Tripp's father, also named William Tripp, was a farmer and minister. He married Lucy Tebbets on January 3, 1814, and William Tripp was their second child. After attending the Maine Wesleyan Seminary, he studied law and was admitted to the bar at the age of twenty-one. A Democrat, he or his father represented Harmony in the Maine House of Representatives in 1841; he represented Wilton in the Maine Senate in 1848–9, becoming Senate President in 1849. In 1852 he was serving as county attorney for Franklin County, a Justice of the Peace, and a Brigadier General (Second Brigade, Eighth Division) of the Maine Militia.

In 1852 he left Maine and settled in Dubuque, Iowa, where he practiced law. In 1857 he moved to Sioux City, Iowa. At the beginning of the Civil War, he became the commander of Company B of the 1st Dakota Cavalry, serving under General Alfred Sully on the frontier. By 1862 he was living in Yankton in the Dakota Territory; the first meeting of the Upper House of the Territorial Legislature, in March 1862, occurred at his house there. From 1866 to 1869 he served as Surveyor General for the Dakota Territory under President Andrew Johnson. In 1869 he formed a law firm in Yankton with his younger half-brother Bartlett Tripp, later a judge and diplomat.

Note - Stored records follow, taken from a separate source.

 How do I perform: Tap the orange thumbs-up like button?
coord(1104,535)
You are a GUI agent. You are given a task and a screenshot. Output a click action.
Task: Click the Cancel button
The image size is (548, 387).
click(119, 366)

Tripp played a part in the story of the first man officially convicted and jailed by the Dakota Territory. A man named Frank Sullivan was brought to Yankton in October 1870, accused of stealing horses from the Indians. William Tripp managed to get him acquitted. However, while working for William's half-brother Bartlett, Sullivan forged an order for a suit of clothes and fled when his crime was discovered. Brought back to Yankton, he escaped the jail and stole a horse from William Tripp. He was once more captured, while trying to use another forged order, this time from William Tripp, brought back, convicted, and sent to prison in December 1871.

William Tripp and his half-brother Bartlett were both defense lawyers in the 1874 trial of Peter Wintermute for the murder of acting governor Edwin Stanton McCook. William was called as a witness at the trial.

==Family==
Tripp married Sarah Adams Woods (1819-1897) in 1841 and had at least two children - William Wallace Tripp (1843-1863) and Flora Louisa Tripp Voter (1849-1913). Tripp and his wife were divorced in 1862 by act of the Dakota legislature. Tripp then married Martha Atwood (1822-1905) and had three children, two of whom died in infancy, and a son, Henry Tripp (1865-1933).